Em diversos momentos, observamos que as concepções de estudantes e docentes se apresentavam muito próximas e similares. Essa situação perpassa o cerne da formação desses/as professores/as, a qualidade dos cursos de formação e sua influência direta no processo de ensino e aprendizagem, bem como os referenciais utilizados por esses profissionais da educação, a disponibilidade de oportunidades de formação continuada ao longo do exercício profissional, os interferentes político-educacionais e curriculares na ação docente, entre outros aspectos.
Diferentes posicionamentos dos/as docentes, no que tange às concepções do corpo discente que afloraram durante a pesquisa, foram imprescindíveis para revelar outros aspectos da prática profissional, tais como as percepções individuais sobre a formação, as fragilidades e limitações pessoais na compreensão do conhecimento científico e sua relação com a prática pedagógica. Nesse sentido, a reflexão sobre a ação docente no curso de formação e no acompanhamento da prática pedagógica trouxe contribuições para tornar esses/as profissionais do ensino sujeitos ativos, algo fundamental no processo de ensino e aprendizagem da Biologia, proporcionando momentos profícuos ao seu desenvolvimento.
Ainda no que concerne à reflexão sobre a prática docente, esta pesquisa possibilitou vivenciar a transformação do ensino e da aprendizagem em um continuum de construção diária, em que a docência e os conhecimentos científico e escolar foram ressignificados pela evolução da avaliação permanente a respeito desse processo para um determinado contexto.

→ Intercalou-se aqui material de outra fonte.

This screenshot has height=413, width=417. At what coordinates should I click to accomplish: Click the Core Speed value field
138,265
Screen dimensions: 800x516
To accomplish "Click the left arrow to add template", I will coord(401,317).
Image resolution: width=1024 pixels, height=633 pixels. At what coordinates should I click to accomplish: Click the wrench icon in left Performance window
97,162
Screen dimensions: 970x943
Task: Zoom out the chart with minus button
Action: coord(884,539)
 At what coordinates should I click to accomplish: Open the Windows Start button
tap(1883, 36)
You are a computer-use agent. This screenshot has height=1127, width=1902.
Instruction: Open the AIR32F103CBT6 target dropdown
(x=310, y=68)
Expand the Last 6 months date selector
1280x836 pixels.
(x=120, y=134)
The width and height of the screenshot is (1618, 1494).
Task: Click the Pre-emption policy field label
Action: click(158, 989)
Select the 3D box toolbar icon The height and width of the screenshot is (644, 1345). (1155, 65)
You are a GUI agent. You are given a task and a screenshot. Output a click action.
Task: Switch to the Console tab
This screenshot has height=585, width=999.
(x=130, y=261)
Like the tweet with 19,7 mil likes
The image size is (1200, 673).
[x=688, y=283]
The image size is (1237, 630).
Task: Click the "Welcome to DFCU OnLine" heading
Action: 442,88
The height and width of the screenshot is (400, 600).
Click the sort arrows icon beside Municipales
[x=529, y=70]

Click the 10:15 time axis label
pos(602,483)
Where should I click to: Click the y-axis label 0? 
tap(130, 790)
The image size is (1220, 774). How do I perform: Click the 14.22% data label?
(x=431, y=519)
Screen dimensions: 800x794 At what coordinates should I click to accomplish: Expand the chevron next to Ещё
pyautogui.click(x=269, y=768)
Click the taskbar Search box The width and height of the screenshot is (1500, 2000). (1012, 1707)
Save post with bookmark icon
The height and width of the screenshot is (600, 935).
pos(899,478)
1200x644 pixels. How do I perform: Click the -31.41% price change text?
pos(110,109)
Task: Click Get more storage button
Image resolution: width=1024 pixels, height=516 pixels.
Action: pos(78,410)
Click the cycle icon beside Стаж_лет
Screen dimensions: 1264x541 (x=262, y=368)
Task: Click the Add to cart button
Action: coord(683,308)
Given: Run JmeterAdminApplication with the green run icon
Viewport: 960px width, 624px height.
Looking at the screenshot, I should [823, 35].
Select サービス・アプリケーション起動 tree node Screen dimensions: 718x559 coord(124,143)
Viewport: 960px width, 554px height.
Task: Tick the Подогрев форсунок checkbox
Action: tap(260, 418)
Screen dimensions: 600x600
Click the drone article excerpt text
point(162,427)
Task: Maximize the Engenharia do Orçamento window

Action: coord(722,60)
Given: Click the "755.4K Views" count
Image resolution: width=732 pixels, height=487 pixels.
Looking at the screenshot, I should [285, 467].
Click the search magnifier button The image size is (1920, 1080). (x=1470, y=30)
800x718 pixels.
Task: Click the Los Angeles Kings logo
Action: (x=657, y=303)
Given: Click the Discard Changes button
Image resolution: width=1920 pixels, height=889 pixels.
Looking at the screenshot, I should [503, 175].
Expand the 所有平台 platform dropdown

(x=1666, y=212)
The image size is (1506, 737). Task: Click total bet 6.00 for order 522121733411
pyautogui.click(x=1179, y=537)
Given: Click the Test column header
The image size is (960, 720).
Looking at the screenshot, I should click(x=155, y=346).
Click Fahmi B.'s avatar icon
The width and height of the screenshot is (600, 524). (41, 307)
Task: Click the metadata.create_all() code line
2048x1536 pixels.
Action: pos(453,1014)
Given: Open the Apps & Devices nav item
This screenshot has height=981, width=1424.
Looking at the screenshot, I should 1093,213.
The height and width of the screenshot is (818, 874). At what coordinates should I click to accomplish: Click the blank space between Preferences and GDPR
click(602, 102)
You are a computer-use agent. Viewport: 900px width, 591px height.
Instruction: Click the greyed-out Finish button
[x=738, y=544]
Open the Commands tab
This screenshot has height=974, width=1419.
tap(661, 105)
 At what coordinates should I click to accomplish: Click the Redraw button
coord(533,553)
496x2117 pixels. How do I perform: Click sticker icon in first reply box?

Acreditamos que cada turma de alunos/as representa uma multiplicidade de possibilidades, ideias, individualidades, tempos e espaços.
Ao refletirmos sobre os resultados ora apresentados é possível, concordando com Cicillini (2012), levantar aspectos para reformular as políticas de formação docente, sobretudo no que diz respeito à formação inicial para a licenciatura, com foco no trabalho docente:
incluir, como eixos estruturantes dessa formação, os saberes pedagógicos e o diálogo permanente com as redes de ensino;
adicionar a reflexão sobre as representações sobre professor no processo de formação docente;
incorporar, nas políticas de formação, a valorização do trabalho do professor, expressa por condições de remuneração e de atuação junto à diversidade de alunos matriculados nas escolas; e
estimular a reflexão sobre aspectos afetivos envolvidos na formação docente.
Mudanças dessa natureza podem auxiliar o processo formativo dos futuros professores. Isso ocorre no sentido da articulação de saberes complexos relacionados ao trabalho docente, do desenvolvimento profissional e do fortalecimento da opção por se constituir professor.
Destarte, esperamos que as análises decorrentes desta pesquisa contribuam para a discussão sobre o ensino de Biologia Celular e a formação de professores de forma reflexiva. É preciso propor alternativas para aprimorar a prática pedagógica dos/as docentes e otimizar a qualidade do ensino e da aprendizagem de conteúdos da área da Biologia, principalmente no que se refere à Biologia Celular.